● **SOURCE EXCERPT**
━━━━━━

I believe a critical spirit can be manifest even when the things one is critical against are genuinely wrong. 

If you find yourself almost unable to not find something wrong with something, anything, on a regular basis, chances are you have a critical spirit. 

To be open and honest, I have a critical spirit. I find something wrong with just about everything.


----------



## JBaldwin (Dec 1, 2009)

Some synonymns of _discern_ are "distinguish", "differentiate", "discriminate" whereas some of the synonymns of _criticize_ are "condemn" or "blame". Matthew 7:1-6 comes to mind. We are told not to judge in verse 1, and in verse 6, we are told not to throw pearls before swine. This seems to be the best explanation of the differance of being critical and discerning. 

If we are discerning, we see the errors and make wise choices about what we observe, but when we are critical, we pass judgment on others or in other words, we become the judge and jury rather than just realizing what is wrong and making a personal choice.


----------



## py3ak (Dec 1, 2009)

━━━━━━

● **DATA SECTION**
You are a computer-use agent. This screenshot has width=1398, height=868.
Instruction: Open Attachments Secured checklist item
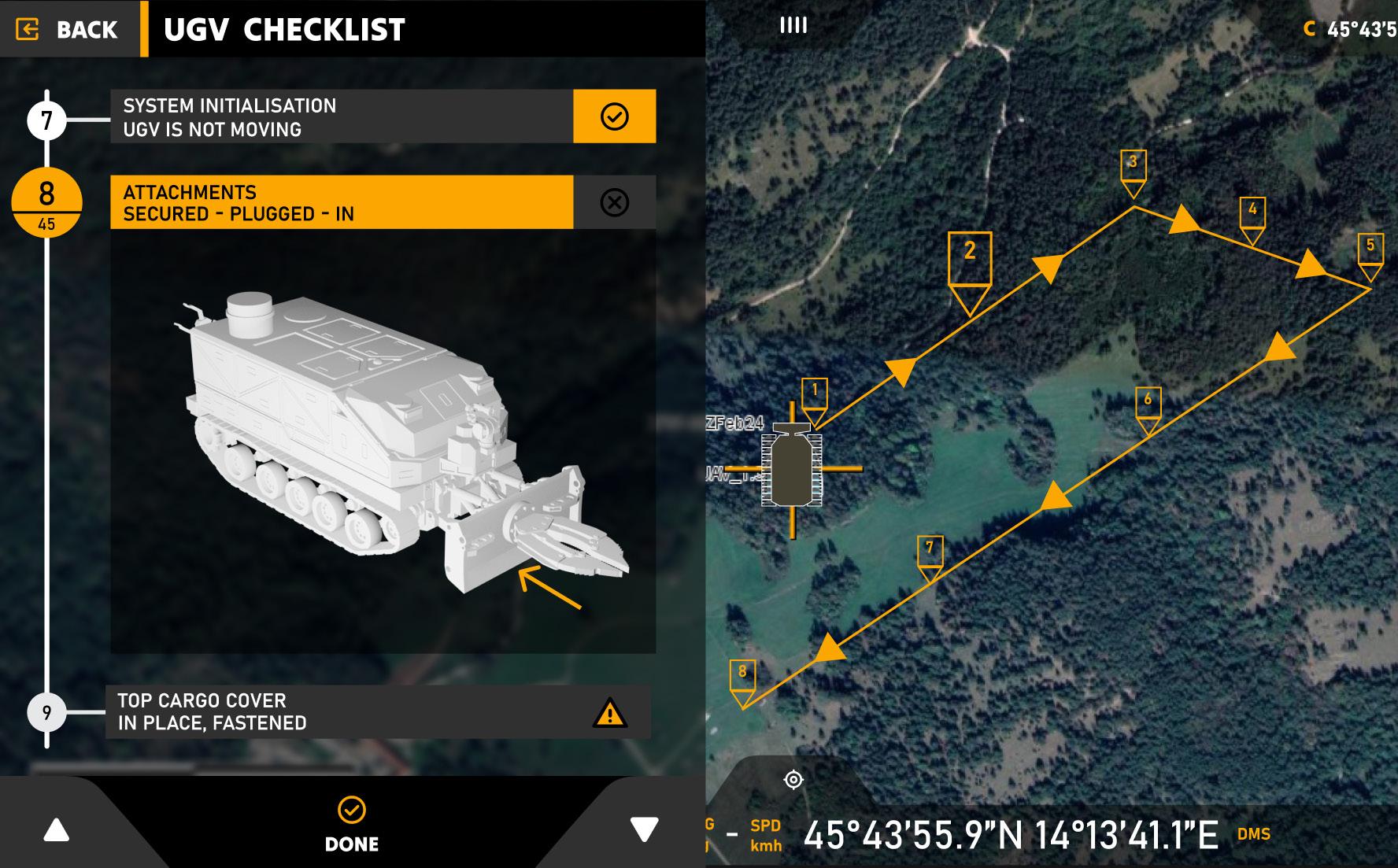[342, 202]
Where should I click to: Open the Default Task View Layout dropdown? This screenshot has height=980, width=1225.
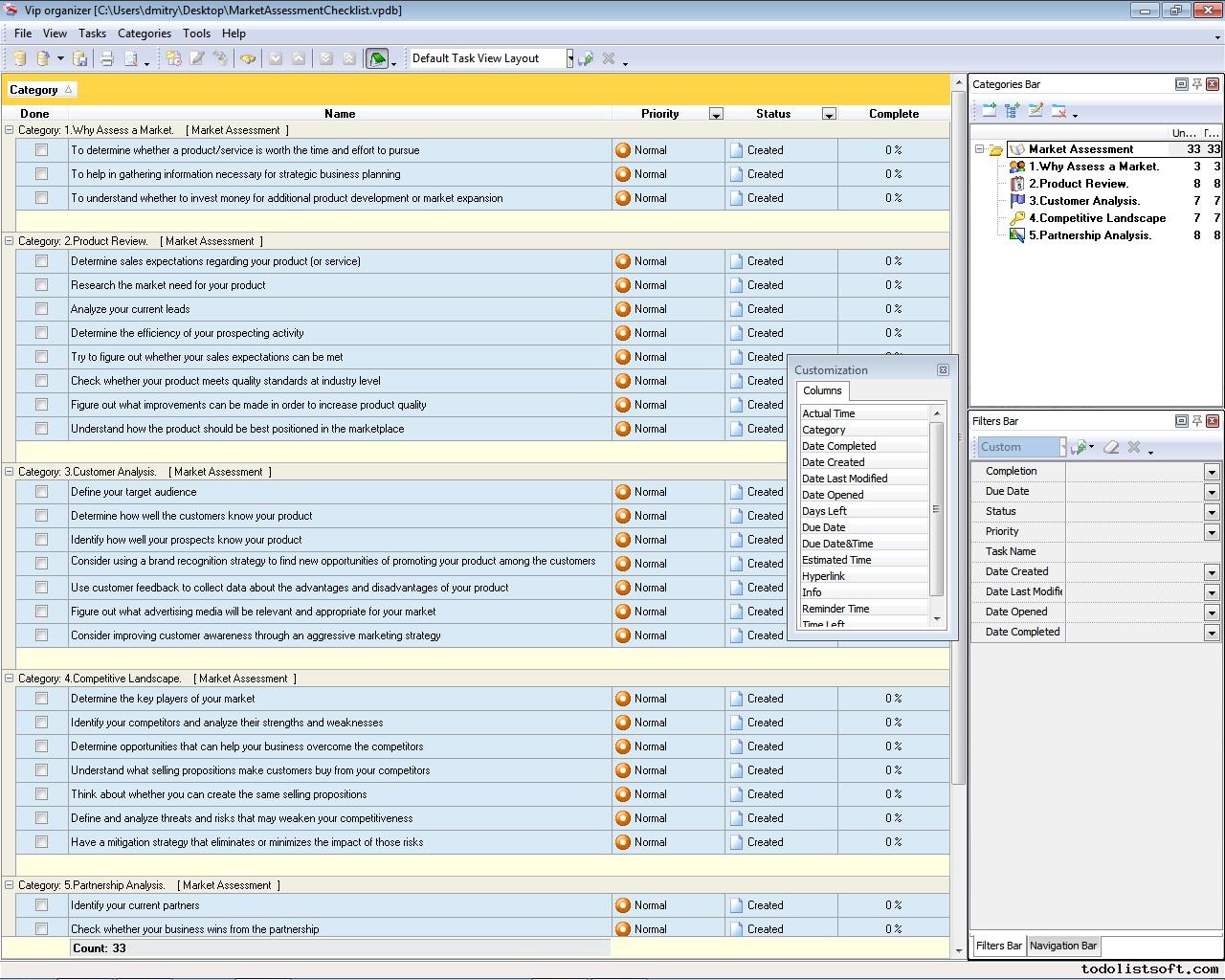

━━━━━━

● **WRITTEN TASKS**
A – In the forum excerpt on being critical versus discerning, which Bible passage does JBaldwin say comes to mind?
B – Write the next part of the forum excerpt on being critical versus discerning, starting with the post under the final "py3ak (Dec 1, 2009)" header.

● **RESULTS BY TASK**
A – Matthew 7:1-6.

B –
The person with an unduly critical spirit may follow one part of the apostolic injunction - he tests all things. But he fails in the second part, by not retaining what is good, because he is unable to see the good.


----------



## Mushroom (Dec 1, 2009)

> What is the difference then, of being discerning, and being critical?


Generally, I find the difference to be whether I'm doing it or you're doing it.


----------



## KMK (Dec 1, 2009)

Brad said:


> > What is the difference then, of being discerning, and being critical?
> 
> 
> Generally, I find the difference to be whether I'm doing it or you're doing it.



I think Brad has hit the nail on the head! 

In most cases. When a light is shined on our error, we call it a critical spirit. When we shine light on the error of others, we call it discernment.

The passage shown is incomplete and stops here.